# Excerpted records
►

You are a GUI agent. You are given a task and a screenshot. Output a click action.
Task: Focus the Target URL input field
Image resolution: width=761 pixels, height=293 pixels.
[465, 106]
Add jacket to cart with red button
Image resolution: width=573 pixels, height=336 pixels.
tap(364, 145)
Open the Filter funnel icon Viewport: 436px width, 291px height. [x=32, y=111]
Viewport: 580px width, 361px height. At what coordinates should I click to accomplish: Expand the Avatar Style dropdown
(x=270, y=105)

◄

# Your goal
Your task is to restate every record exactly.

# Response to this exercise
You are a GUI agent. You are given a task and a screenshot. Output a click action.
Task: Focus the Target URL input field
Image resolution: width=761 pixels, height=293 pixels.
[465, 106]
Add jacket to cart with red button
Image resolution: width=573 pixels, height=336 pixels.
tap(364, 145)
Open the Filter funnel icon Viewport: 436px width, 291px height. [x=32, y=111]
Viewport: 580px width, 361px height. At what coordinates should I click to accomplish: Expand the Avatar Style dropdown
(x=270, y=105)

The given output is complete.